Although California’s low-income health plan paid for prenatal care, until recently it sometimes didn’t cover other medical conditions that women faced during pregnancy. The exclusions included conditions, ranging from broken bones to cancer, that could influence the health of the baby.
That changed Aug. 1 when the state expanded Medi-Cal for pregnant women, allowing them the same health coverage that it had already extended to other low-income people since 2013. Low-income women with asthma, infections or other health problems no longer have to worry that treatment for those issues won’t be covered during pregnancy.
“It’s a basic equity issue to have pregnant women have the same full scope of benefits as their adult counterparts,” said Elizabeth Landsberg, director of legislative advocacy for the Western Center on Law and Poverty, which advocated for the change.
Women’s health advocates applaud the expansion of benefits, but say there are some access concerns that remain, such as whether pregnant women and doctors are aware of the new coverage and whether there will be enough providers to meet the demand.
Are there enough doctors?
The state Department of Health Care Services, which oversees Medi-Cal, expects that 18,000 to 20,000 pregnant women will enroll in Medi-Cal seeking the new benefits, an increase of about 50 percent in the coming months. Under the previous, more limited coverage, about 12,500 women were enrolled. The state agency believes there are enough providers to meet the increase in demand.

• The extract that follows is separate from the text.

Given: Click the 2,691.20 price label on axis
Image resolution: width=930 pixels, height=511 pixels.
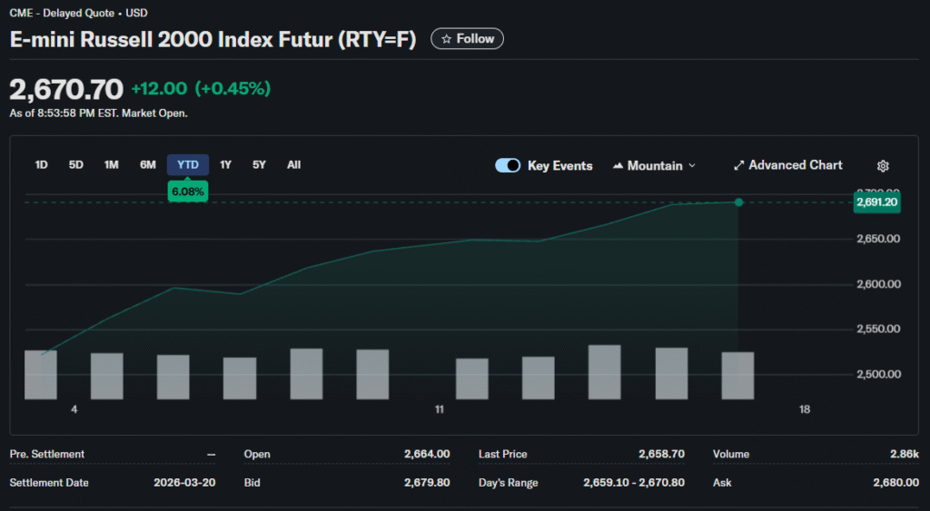Looking at the screenshot, I should coord(876,202).
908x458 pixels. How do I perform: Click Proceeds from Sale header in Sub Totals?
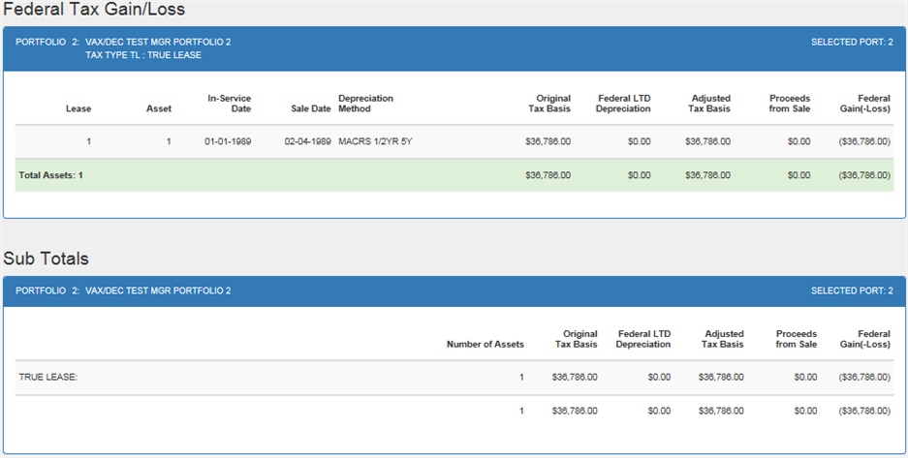click(797, 339)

But exactly how many pregnant women enroll in the coverage and whether there will be enough doctors to treat them remains to be seen.

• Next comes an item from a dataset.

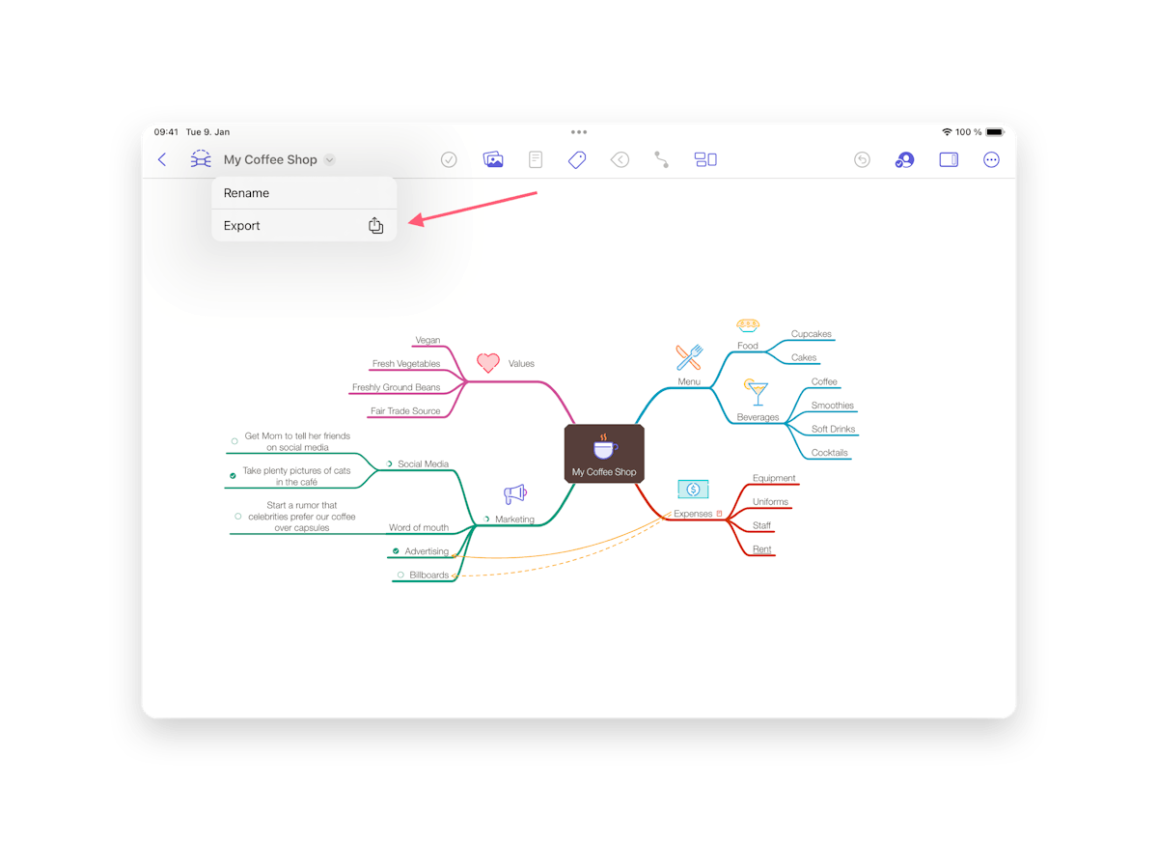Viewport: 1158px width, 842px height.
Task: Click the undo icon in the toolbar
Action: pos(862,159)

The Health Care Services department said in mid-November that it didn’t yet have data on the number of women who have enrolled in the program since Aug. 1. The agency expects to release those numbers sometime in December, spokesman Anthony Cava said.
Lynn Kersey, executive director of the Los Angeles-based nonprofit Maternal and Child Health Access, said she remains concerned that there may not be enough prenatal specialists for women with complicated pregnancies.
“Prenatal specialists can be difficult to find for high-risk pregnancies, abortion or pregnant women with a specific health problem, who need to see a cardiologist, for example,” she said.
Many doctors don’t take Medi-Cal patients, because the program reimburses them at a low-rate compared to private insurance. “I do have concerns there and I hope the state does it’s work to monitor the network and providers,” Kersey said.
Expanded coverage, open to more women
Low-income pregnant women are now eligible for Medi-Cal that covers prenatal care and any health problem included in regular Medi-Cal. Women with incomes up to $21,984, or 138 percent of the federal poverty level for a family of two, now qualify for the program. Pregnant women and their unborn child are included in the family-size calculations.
Pregnant women with incomes up to 213 percent of the federal poverty level, or $33,936 for a family of two, can get pregnancy Medi-Cal, which is designed to cover prenatal care, but not necessarily other health conditions. Advocates are working to expand the benefits for these women as well, Kersey said.
Because the health of the mother and baby are intertwined, Landsberg said she believes all medical issues should be covered.
“It’s critical for women to get prenatal care and also take care of other health conditions that some would say aren’t related to the pregnancy;” she said, “although, I would argue that anything related to the mother’s health is related to the pregnancy.”
Before August, women with Medi-Cal who were diagnosed with cancer or had accidents or injuries during pregnancy sometimes were forced to go without treatment or pay out of pocket.
A Los Angeles woman whose arm was injured from an I.V. in the hospital where she gave birth last year was left stranded by the limited-scope Medi-Cal plan, Kersey said. Worried they wouldn’t be reimbursed for her care, a physical therapist and an orthopedist both refused to see her.
“How much more pregnancy-related can you get?” Kersey said. “But still she couldn’t get treatment.”
Finally, the woman got help from Maternal and Child Health Access, which agreed to pay for a follow-up visit, where she also got some arm exercises to do at home.
While the expansion of benefits now would cover such visits, advocates and the state still need to make sure providers are aware of the change, so they don’t continue to turn away pregnant patients.
“There’s a lot of provider education and trial to go through, so that they feel confident that there’s not going to be things that are not covered or bills that are going to be rejected,” Kersey said. “Community clinics should be up to speed on this, but private providers are the bigger challenge.”
Pregnant women can apply for Medi-Cal coverage through the Covered California website.